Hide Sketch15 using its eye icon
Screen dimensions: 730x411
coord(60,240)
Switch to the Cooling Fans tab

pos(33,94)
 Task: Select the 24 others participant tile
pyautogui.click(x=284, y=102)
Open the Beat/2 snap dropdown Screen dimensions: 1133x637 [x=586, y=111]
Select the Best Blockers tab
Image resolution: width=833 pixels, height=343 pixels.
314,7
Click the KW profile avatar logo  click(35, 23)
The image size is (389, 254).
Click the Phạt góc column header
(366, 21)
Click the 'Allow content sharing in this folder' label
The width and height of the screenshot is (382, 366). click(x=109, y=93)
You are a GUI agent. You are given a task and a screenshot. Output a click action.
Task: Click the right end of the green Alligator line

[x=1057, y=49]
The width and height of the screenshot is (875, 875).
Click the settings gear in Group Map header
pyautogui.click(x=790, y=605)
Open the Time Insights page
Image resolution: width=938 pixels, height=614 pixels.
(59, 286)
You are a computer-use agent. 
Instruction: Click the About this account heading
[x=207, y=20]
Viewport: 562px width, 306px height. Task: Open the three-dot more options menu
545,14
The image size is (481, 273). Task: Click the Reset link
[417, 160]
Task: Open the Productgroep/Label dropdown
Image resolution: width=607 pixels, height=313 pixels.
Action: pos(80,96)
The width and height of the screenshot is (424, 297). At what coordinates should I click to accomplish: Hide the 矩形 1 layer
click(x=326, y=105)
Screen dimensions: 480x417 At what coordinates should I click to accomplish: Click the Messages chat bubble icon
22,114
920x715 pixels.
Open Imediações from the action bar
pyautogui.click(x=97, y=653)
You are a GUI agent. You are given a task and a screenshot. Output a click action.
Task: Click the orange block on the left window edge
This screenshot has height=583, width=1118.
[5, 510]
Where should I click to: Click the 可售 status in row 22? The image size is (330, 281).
────────
*What is required*: Can you copy out the entries from the line containing "Viewport: 562px width, 306px" through the line containing "pyautogui.click(x=97, y=653)", substituting "Clear" for "Reset" and leaving everything else unchanged?

*Response*:
Viewport: 562px width, 306px height. Task: Open the three-dot more options menu
545,14
The image size is (481, 273). Task: Click the Clear link
[417, 160]
Task: Open the Productgroep/Label dropdown
Image resolution: width=607 pixels, height=313 pixels.
Action: pos(80,96)
The width and height of the screenshot is (424, 297). At what coordinates should I click to accomplish: Hide the 矩形 1 layer
click(x=326, y=105)
Screen dimensions: 480x417 At what coordinates should I click to accomplish: Click the Messages chat bubble icon
22,114
920x715 pixels.
Open Imediações from the action bar
pyautogui.click(x=97, y=653)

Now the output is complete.